Records excerpted from a collection:

-- START --

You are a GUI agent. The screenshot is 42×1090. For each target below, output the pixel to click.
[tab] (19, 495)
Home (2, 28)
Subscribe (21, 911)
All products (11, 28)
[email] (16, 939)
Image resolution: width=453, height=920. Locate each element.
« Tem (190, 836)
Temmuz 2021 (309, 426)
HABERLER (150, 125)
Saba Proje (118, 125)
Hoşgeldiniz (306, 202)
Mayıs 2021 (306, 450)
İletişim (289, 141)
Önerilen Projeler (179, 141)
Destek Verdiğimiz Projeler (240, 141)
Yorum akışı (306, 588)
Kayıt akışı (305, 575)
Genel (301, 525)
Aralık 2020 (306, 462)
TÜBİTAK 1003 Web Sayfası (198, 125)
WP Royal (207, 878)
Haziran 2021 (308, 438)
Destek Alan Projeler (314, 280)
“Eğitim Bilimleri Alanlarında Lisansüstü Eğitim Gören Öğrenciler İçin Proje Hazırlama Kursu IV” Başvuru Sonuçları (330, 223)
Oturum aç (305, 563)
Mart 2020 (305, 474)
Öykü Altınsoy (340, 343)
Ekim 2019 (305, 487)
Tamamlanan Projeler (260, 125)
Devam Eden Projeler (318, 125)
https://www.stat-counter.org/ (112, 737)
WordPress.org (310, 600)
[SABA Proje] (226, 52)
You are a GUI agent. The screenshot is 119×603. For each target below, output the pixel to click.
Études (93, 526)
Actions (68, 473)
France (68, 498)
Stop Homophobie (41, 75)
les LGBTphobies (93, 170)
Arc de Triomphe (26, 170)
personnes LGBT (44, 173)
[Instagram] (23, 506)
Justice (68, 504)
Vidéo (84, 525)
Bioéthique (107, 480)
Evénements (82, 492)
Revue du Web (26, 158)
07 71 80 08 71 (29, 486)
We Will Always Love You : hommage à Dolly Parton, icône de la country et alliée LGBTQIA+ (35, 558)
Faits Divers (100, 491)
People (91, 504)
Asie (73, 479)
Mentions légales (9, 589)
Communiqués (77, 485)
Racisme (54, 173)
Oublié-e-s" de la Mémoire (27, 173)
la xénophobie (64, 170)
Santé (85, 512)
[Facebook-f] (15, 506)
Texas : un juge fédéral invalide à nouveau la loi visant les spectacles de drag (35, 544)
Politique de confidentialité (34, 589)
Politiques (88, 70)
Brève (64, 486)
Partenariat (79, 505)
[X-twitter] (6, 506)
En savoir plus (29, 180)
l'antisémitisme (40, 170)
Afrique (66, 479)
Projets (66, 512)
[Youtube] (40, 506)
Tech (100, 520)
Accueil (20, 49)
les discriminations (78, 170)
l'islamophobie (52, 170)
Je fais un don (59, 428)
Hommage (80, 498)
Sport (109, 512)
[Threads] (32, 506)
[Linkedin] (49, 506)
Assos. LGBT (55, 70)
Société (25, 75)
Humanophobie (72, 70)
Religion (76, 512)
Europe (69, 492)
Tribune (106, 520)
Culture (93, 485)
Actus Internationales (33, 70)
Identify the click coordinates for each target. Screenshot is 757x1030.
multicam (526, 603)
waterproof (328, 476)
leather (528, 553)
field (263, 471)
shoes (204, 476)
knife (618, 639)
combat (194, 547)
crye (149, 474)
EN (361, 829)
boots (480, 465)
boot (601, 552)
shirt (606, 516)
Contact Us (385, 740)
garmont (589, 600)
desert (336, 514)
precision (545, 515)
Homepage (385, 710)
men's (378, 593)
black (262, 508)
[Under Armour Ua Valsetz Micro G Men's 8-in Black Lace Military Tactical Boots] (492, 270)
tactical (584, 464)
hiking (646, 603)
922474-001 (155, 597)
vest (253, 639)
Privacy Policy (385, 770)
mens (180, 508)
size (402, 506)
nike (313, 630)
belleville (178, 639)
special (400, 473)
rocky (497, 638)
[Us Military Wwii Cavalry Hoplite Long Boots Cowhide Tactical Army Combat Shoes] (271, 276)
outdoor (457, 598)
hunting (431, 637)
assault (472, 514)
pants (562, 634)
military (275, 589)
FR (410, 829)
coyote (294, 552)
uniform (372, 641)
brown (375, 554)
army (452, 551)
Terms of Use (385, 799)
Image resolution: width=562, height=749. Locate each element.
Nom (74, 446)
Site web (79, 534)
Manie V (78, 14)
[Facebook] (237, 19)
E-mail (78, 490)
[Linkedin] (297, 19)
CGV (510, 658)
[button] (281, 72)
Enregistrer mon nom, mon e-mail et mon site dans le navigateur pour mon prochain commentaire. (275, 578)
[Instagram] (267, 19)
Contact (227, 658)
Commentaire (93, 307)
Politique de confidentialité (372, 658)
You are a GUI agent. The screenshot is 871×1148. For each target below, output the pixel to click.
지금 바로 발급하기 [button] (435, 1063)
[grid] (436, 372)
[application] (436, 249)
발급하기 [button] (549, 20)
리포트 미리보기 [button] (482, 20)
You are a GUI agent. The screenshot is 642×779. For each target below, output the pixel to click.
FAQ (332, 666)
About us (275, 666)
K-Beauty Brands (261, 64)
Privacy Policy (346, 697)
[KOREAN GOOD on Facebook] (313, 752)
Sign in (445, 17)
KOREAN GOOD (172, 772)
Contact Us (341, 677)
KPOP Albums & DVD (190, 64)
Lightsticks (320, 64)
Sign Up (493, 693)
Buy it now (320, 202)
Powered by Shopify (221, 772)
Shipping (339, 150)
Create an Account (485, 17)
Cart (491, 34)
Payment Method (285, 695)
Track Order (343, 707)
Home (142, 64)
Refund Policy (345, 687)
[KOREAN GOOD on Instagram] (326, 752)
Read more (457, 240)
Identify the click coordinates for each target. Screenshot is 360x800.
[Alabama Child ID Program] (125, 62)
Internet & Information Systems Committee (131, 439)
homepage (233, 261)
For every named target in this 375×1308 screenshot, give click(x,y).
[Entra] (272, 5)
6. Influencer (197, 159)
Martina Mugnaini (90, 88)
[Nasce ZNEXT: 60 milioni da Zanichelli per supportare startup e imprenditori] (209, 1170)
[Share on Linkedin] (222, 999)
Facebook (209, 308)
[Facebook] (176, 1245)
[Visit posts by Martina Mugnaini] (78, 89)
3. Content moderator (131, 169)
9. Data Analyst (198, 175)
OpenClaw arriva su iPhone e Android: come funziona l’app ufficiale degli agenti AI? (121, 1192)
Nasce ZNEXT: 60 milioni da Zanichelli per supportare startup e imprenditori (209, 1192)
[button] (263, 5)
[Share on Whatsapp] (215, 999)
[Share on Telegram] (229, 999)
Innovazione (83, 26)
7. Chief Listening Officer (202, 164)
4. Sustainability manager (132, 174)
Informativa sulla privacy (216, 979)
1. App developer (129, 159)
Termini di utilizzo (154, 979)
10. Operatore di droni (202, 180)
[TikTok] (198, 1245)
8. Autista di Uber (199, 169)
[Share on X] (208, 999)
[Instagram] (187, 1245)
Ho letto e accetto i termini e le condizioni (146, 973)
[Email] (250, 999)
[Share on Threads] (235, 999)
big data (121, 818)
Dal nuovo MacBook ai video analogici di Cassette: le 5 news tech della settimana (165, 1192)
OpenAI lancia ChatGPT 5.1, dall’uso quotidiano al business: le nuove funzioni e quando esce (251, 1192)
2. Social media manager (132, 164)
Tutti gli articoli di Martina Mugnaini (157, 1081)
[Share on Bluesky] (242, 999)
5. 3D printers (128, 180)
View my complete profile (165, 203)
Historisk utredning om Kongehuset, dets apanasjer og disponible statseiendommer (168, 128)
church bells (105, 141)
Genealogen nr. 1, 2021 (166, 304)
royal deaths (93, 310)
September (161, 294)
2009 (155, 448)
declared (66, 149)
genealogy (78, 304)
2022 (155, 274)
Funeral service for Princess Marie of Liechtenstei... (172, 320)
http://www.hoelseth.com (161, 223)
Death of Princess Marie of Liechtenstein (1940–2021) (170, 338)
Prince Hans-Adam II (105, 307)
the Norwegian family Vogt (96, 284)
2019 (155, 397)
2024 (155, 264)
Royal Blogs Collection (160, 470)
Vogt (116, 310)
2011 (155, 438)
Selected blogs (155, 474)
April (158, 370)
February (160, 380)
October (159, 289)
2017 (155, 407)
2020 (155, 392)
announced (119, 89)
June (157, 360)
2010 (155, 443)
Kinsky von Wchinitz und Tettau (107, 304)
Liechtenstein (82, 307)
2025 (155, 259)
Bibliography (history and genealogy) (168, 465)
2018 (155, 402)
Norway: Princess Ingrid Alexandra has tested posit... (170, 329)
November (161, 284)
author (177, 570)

-- END --

THE REQUEST:
Recast the listing as a two-column CSV with the headers "target" and "point", using only the part from the line with "Vogt (116, 310)" through the end of the listing. Each line becomes one row holding its text and its answer, each in a single quoted field with any line breaks turned into spaces.

WRITTEN ANSWER:
target,point
"Vogt","(116, 310)"
"2011","(155, 438)"
"Selected blogs","(155, 474)"
"April","(158, 370)"
"February","(160, 380)"
"October","(159, 289)"
"2017","(155, 407)"
"2020","(155, 392)"
"announced","(119, 89)"
"June","(157, 360)"
"2010","(155, 443)"
"Kinsky von Wchinitz und Tettau","(107, 304)"
"Liechtenstein","(82, 307)"
"2025","(155, 259)"
"Bibliography (history and genealogy)","(168, 465)"
"2018","(155, 402)"
"Norway: Princess Ingrid Alexandra has tested posit...","(170, 329)"
"November","(161, 284)"
"author","(177, 570)"